Through her marriage to Charles Louis, Hereditary Prince of Baden, Amalie became Hereditary Princess of Baden. Noted for her wit and intelligence, she was a devoted wife and mother, and subsequently, an invested mother-in-law. As the mother of eight children and six daughters, she was known as “Mother-In-Law of Europe”. Marquess Amalie of Baden children were noted for marrying into notable royal families. Friedericke became Queen of Sweden after marrying Gustaf IV Adolf and Maria married the Duke of Braunschweig. Daughter Louise was married Alexander I of Russia. While Louise’s grandmother-in-law adored the young princess of Baden, Alexander I mother, Maria Feodorovna, did not share these warm feelings. However, their in-law relationship is for a later topic.
As Queen consort of King Henry II of France from 1547 until 1559, Catherine de’ Medici was a force to be reckoned with during her sons consecutive reigns. Having eleven children, seven of whom survived to adulthood, Catherine was destined to become a mother-in-law to many. However, her children, and their spouses, were not immune to Catherine’s will. She forced daughter Marguerite to marry the Protestant Henri de Bourbon,Henry IV of France, to better her status. Catherine’s hatred for her daughter’s mother-in-law, Jeanne d’Albret, might have lead to her untimely death. Rumors spread that Catherine poisoned Jeanne with perfumed gloves. This union caused greater strife among her people and set off the War of the Three Henries. Another famous in-law would include Mary, Queen of Scots. She was praised by everyone at the French court. Everyone, of course, except Catherine. Her marriage to Catherine’s first child, Francis II of France, was short lived and his death devastated Mary. Catherine was said to have insisted that Mary return her jewels and return to her homeland.
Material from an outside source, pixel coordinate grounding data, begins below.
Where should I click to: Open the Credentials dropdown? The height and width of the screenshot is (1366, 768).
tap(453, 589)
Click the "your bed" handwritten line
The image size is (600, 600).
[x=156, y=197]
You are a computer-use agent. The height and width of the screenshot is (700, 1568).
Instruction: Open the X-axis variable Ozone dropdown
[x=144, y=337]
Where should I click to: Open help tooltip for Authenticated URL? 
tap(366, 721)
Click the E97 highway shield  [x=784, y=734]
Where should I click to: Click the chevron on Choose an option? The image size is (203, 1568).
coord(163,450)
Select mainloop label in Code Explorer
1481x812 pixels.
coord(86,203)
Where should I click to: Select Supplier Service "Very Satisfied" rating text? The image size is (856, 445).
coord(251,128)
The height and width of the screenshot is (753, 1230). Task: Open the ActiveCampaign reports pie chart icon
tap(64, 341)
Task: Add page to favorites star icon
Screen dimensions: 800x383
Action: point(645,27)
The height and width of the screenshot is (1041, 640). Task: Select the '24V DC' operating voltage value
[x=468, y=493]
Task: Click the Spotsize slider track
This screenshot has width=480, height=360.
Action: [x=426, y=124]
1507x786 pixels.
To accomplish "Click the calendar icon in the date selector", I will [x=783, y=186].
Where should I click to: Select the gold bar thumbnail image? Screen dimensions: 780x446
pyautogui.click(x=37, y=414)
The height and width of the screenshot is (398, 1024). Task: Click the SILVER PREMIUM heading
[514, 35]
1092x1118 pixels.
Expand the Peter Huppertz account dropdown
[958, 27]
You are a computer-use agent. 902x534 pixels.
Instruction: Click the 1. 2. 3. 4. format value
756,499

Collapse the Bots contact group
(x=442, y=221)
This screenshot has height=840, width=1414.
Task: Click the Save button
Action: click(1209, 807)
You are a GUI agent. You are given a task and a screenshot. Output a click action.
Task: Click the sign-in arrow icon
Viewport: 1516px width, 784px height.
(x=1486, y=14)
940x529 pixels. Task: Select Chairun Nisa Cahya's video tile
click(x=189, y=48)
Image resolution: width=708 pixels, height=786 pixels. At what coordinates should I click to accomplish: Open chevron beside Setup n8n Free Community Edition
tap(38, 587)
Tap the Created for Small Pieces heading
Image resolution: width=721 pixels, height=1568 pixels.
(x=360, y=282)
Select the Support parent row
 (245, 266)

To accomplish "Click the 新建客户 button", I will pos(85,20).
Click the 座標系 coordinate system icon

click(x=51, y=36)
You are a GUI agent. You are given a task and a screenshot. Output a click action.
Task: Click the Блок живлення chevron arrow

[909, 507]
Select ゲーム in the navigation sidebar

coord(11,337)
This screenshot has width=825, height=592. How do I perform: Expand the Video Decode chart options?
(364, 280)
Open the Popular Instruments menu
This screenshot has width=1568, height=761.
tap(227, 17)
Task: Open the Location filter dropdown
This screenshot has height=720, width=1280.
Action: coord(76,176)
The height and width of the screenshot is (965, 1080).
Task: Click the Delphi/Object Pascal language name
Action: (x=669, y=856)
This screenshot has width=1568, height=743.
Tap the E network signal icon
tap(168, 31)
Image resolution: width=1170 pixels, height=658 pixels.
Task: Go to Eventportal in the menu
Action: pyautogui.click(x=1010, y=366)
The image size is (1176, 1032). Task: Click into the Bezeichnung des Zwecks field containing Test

Sara Delano Roosevelt took her role as Franklin Delano Roosevelt’s mother very seriously and her role as mother-in-law was equally important. She married James Roosevelt, Sr. in 1880 and they had Franklin two years later. Sara’s possessive nature over her son was obvious and she once noted, “My son Franklin is a Delano, not a Roosevelt at all.” She doted on Franklin and was central to life. Considering their relationship, it is no wonder that his engagement to Eleanor was such a source of resentment for Sara. Franklin’s mother deliberately took him on a cruise in 1904, hoping he would change his mind on the matter. Sara was a frequent visitor to their home in Springwood and despite the new couple’s financial income, they did not rebuff Sara’s presence. As difficult as their relationship was, Sara was keen to be a mentor to the orphaned Eleanor. Sara’s dedication to their marriage’s success was evident in her staunch opposition to a divorce following Franklin’s affair. Sara was said to have threatened to disinherit Franklin if he did not save his marriage. Her focus was the success of Franklin and once she married her beloved son, Eleanor’s success was of equal import. As the greatest female figure in Eleanor Roosevelt young adult life, Sara Delano Roosevelt’s role as mother-in-law is one of historical significance. One can only assume, regardless of the stress of their relationship, the insecure, shy Eleanor that entered her marriage found her voice along the way to the White House. As one of, if not the, most influential First Lady of the US, the role of Sara in Eleanor’s life can not be downplayed.